Backup mail server?

Ted Beaton tbeaton at
Tue May 17 14:02:50 UTC 2005

Scot L. Harris wrote:
> On Tue, 2005-05-17 at 07:50, Ted Beaton wrote:
>>How about this?  Have 2 mail servers.  The backup kept in sync w/ the 
>>primary using rsync or something along that line.  Only the primary is 
>>in the dns.  Have a script on your dns ping the primary mail server and 
>>if it gets a response do nothing.  If it doesn't get a response the 
>>script then edits the db files on the dns server, changes the serial 
>>number in the files and restarts named.  The backup is now the primary. 
>>  Or to be a little more sophisticated you could have the script query 
>>the primary mail server with an expect script using esmtp.  This makes 
>>sure that esmtp is responding not just that the primary mail server is 
>>still on the network.  You need to be running your own dns and mail 
>>servers to do this.  I haven't had the time to do this myself but I know 
>>that my boss would go ballistic if he didn't have email for more than a 
>>couple hours.  Of course he doesn't want to pay for HA.  It was all I 
>>could do to get a Dell 1750 with raid 5 and dual power supplies to build 
>>my mail server on.  Email is his lifeline and he considers it critical.
> What do you have the time to live set to in DNS for your MX records? 
> Modifying DNS can cause significant delays until the new information is
> propagated across the Internet.  This is some what controlled by the
> time to live value set in your DNS.  
> If you have two mail servers that you maintain set them up with equal MX
> records and email will flow though both of them.  If one goes down there
> will be a slight delay as the sender retries.  The delay will be
> controlled by the sender.  If you modify the DNS files as suggested the
> sender may not read the new MX info for some time depending on the TTL
> of the MX and how long their system caches the info.
> Of course if email is really that important I assume you have your email
> servers at different locations with different ISPs.  
> If he is not willing to pay for HA then it must not really be critical. 
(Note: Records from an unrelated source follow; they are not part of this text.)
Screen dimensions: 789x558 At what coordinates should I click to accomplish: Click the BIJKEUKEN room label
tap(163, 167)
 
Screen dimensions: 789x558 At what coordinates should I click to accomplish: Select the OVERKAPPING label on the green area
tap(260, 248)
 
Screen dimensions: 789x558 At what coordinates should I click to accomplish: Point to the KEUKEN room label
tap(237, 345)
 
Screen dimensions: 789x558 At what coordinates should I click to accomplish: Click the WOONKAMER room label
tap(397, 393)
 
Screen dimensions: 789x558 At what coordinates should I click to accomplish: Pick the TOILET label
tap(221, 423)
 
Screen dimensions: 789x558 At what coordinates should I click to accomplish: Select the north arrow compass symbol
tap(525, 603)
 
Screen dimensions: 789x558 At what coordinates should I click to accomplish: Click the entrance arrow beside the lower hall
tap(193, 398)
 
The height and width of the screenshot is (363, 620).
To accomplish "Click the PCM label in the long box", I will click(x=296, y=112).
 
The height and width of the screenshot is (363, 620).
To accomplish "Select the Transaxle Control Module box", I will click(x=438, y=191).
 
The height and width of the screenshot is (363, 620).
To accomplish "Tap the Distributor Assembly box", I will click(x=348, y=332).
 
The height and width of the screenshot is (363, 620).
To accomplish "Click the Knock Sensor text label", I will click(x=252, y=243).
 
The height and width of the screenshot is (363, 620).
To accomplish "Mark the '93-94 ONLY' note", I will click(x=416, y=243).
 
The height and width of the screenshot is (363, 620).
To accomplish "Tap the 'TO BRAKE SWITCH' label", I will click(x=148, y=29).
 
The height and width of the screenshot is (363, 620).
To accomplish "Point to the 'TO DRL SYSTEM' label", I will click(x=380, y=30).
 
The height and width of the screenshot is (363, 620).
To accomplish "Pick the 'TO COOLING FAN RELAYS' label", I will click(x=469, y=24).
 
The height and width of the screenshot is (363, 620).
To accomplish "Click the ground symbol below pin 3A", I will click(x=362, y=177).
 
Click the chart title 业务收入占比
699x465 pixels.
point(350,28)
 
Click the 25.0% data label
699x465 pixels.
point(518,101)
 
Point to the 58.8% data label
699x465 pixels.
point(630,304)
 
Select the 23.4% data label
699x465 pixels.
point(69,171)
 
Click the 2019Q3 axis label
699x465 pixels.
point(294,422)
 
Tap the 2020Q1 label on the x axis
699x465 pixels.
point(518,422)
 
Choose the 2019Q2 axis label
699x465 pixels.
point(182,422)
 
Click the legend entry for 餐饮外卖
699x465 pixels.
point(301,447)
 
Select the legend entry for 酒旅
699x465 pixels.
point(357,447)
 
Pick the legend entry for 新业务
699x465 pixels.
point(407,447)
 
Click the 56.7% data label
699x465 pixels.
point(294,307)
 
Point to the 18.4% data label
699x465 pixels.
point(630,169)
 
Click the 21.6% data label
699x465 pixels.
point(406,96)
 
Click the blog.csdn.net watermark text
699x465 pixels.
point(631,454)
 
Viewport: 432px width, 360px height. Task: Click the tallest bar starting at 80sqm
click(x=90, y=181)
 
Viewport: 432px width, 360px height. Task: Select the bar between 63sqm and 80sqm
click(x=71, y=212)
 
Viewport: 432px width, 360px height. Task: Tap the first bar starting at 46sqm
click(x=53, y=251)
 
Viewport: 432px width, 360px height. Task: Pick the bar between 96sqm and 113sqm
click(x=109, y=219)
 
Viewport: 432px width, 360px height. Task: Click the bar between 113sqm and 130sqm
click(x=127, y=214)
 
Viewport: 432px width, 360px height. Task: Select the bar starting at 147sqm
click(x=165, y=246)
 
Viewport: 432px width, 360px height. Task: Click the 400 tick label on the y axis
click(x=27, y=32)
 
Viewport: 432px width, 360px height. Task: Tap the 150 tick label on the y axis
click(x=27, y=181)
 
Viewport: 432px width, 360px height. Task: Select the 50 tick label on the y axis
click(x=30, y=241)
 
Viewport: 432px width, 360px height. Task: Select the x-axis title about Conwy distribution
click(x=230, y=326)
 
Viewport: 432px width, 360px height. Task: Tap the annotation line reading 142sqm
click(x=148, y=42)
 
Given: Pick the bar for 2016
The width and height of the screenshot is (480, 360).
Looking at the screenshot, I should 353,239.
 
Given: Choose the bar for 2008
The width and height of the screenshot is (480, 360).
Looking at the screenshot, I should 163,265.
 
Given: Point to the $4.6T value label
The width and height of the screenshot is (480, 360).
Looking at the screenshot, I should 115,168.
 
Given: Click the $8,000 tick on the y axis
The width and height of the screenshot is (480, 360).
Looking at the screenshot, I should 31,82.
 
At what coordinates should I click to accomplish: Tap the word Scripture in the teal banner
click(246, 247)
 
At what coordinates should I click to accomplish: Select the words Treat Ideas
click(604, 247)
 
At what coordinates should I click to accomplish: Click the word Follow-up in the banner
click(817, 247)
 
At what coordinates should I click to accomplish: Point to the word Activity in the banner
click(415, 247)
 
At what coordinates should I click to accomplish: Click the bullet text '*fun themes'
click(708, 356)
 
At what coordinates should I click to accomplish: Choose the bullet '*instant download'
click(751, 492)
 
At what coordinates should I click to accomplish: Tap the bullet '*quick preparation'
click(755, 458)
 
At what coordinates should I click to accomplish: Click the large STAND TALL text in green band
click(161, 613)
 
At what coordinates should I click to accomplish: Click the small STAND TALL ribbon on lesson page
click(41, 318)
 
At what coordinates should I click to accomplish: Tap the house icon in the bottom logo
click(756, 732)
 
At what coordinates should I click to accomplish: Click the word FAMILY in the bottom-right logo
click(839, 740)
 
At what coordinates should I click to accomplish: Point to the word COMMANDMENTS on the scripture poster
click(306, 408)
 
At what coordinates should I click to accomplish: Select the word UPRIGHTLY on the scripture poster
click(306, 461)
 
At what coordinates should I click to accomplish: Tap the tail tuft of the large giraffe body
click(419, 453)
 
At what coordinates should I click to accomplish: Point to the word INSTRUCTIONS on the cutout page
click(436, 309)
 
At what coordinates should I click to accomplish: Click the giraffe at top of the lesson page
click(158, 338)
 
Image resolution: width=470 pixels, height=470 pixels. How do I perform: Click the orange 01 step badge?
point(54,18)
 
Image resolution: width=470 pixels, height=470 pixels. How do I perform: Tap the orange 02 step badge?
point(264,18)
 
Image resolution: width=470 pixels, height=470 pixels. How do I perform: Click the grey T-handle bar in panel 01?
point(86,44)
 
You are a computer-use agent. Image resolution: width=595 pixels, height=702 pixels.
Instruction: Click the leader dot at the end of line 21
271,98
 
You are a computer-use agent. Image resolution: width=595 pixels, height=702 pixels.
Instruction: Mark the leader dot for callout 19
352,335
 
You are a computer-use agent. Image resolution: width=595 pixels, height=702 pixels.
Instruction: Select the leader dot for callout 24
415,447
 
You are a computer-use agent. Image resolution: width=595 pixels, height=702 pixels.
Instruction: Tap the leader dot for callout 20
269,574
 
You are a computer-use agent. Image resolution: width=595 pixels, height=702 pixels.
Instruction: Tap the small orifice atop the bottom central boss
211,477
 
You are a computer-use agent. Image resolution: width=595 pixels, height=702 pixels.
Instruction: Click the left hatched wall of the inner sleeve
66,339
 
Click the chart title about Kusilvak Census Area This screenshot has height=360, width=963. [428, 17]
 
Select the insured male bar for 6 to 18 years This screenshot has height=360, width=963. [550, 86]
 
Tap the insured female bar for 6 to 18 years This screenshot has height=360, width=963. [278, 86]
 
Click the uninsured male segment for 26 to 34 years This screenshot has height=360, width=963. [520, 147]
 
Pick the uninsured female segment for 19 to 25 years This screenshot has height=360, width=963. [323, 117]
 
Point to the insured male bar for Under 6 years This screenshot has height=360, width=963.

You can even avoid the whole dns thing.  If the primary server is down 
(as in off the network), a couple things could happen.  First ifconfig 
the backup to the ip of the primary.  Then the change is invisible to 
both local users and the world.  Except for the MAC it is now the same 
machine.  Then send me an email telling me to go fix it so it doesn't 
come back up and cause an ip conflict.  If the machine isn't off the 
network but the processes are hosed just "init 0" it and then send me an 
email.  Depending on how you set up rsync the machine could have all the 
latest blacklists, access lists, av definitions, etc from that.  Or it 
could do it's own updates while it is waiting to assume the primary 
role.  As for needing the server at a different site, that would only be 
needed if your primary concern was people getting mail to it (which in 
the original post that was true).  In my case the guy I work for wants 
full functionality.  But if our internet connection is down he has no 
connectivity anyway.  He still couldn't get to his mail unless he went 
home.  As for the last statement "must not really be critical", I'm 
surprised that I'm the only person who works for someone who doesn't let 
logic dissuade him from what he wants.  He wants the redundancy of NASA 
for free. ;-)  Of course I haven't done this yet, even though this is 
"critical" to him, everything else is too and I'm doing "all the other 
stuff".  But I have done things like this in the past.